If there’s one corner of corporate life that’s managed to stay blissfully unmeasured, it’s the trade show. You know the scene — miles of carpet, forests of pop-up banners, oceans of coffee, and enough branded tote bags to start a small retail chain. All in the noble pursuit of “connection.”
Now, though, it seems the ESG spotlight has finally found the exhibition hall. Enter tim — the Tradeshow Impact Manager from PIE Factory — a new platform designed to measure and improve the environmental and social footprint of global trade show campaigns.
Created by Nick Marks and sustainability specialist Simon Evans, tim helps companies see what’s really happening beneath the bunting: the carbon, waste, materials, and human impact of the big show. It’s already been picked up by brands like CBRE, Pernod Ricard, Knight Frank and Dolby, with early adopters calling it a “game changer.”
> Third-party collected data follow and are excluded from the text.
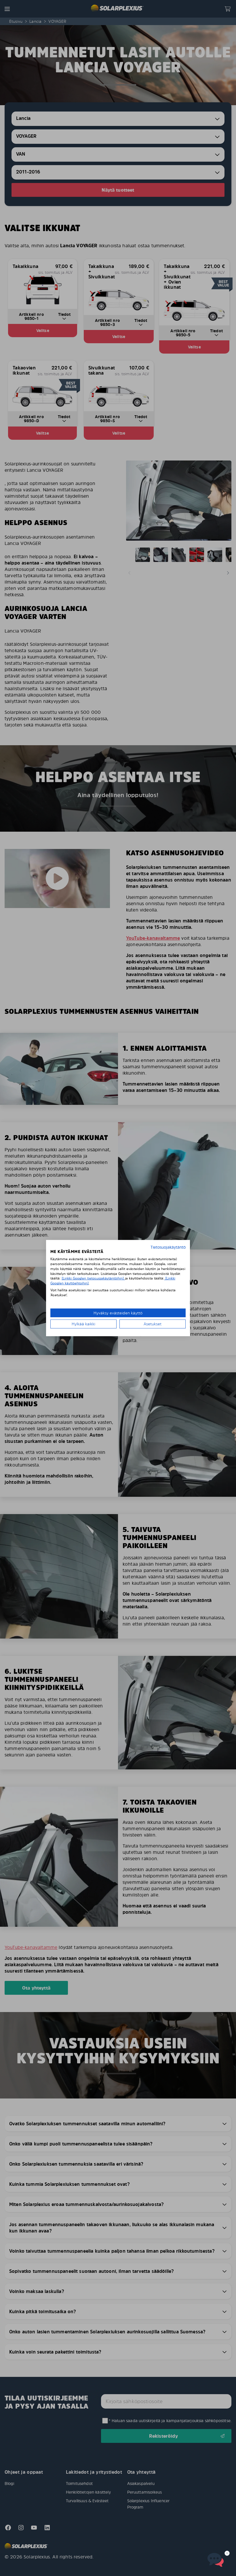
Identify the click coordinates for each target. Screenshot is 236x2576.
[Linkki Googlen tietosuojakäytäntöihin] (93, 1278)
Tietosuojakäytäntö (168, 1247)
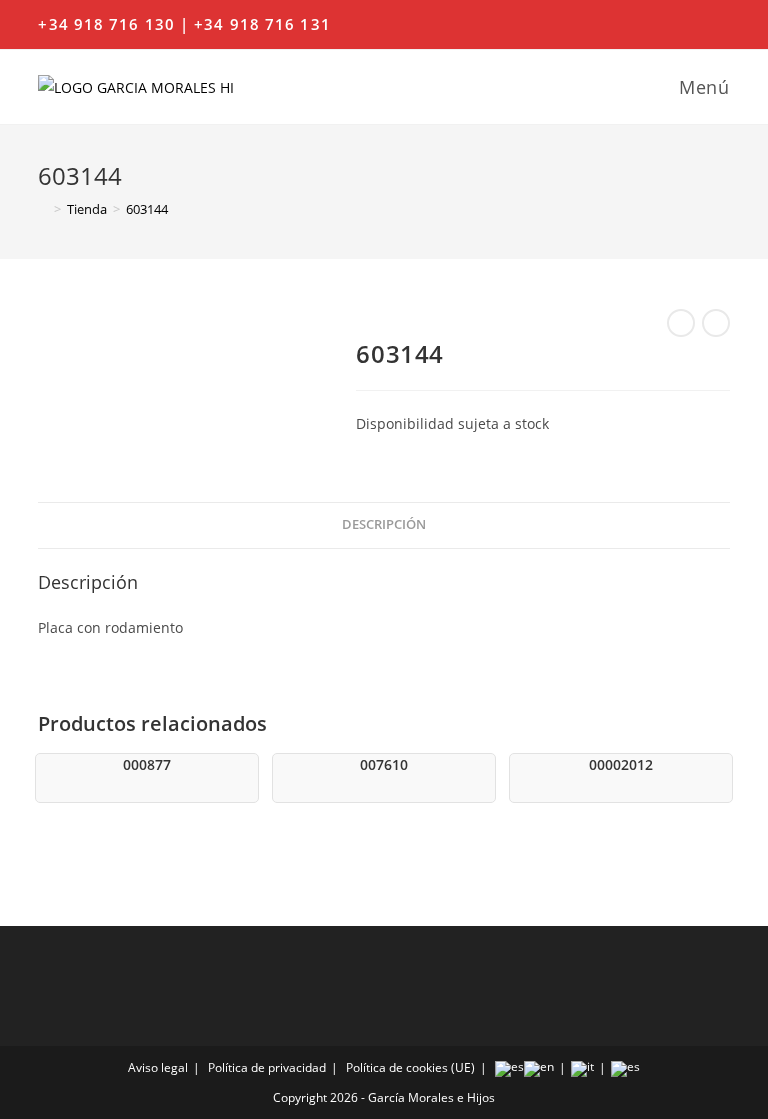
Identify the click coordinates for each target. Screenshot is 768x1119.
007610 (384, 764)
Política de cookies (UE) (410, 1067)
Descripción (384, 524)
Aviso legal (158, 1067)
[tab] (384, 525)
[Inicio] (43, 209)
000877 (147, 764)
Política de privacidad (267, 1067)
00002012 (621, 764)
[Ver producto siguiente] (716, 323)
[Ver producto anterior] (681, 323)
As Marks puts it, “tim makes the invisible visible.”
Which sounds obvious — but only once someone else says it.
It’s clever stuff. And as I read about it, a thought struck me.
There must be hundreds of sustainability trade shows out there — packed with people talking about measurement, accountability, and the circular economy — all having dutifully travelled to the ExCeL, NEC, Olympia, or Manchester Central by plane, train, helicopter, or gas-guzzling car.
And I caught myself wondering, in all innocence, whether they’re using tim too.
Probably they are.
Or maybe that’s just the sort of thing I’d forget to measure.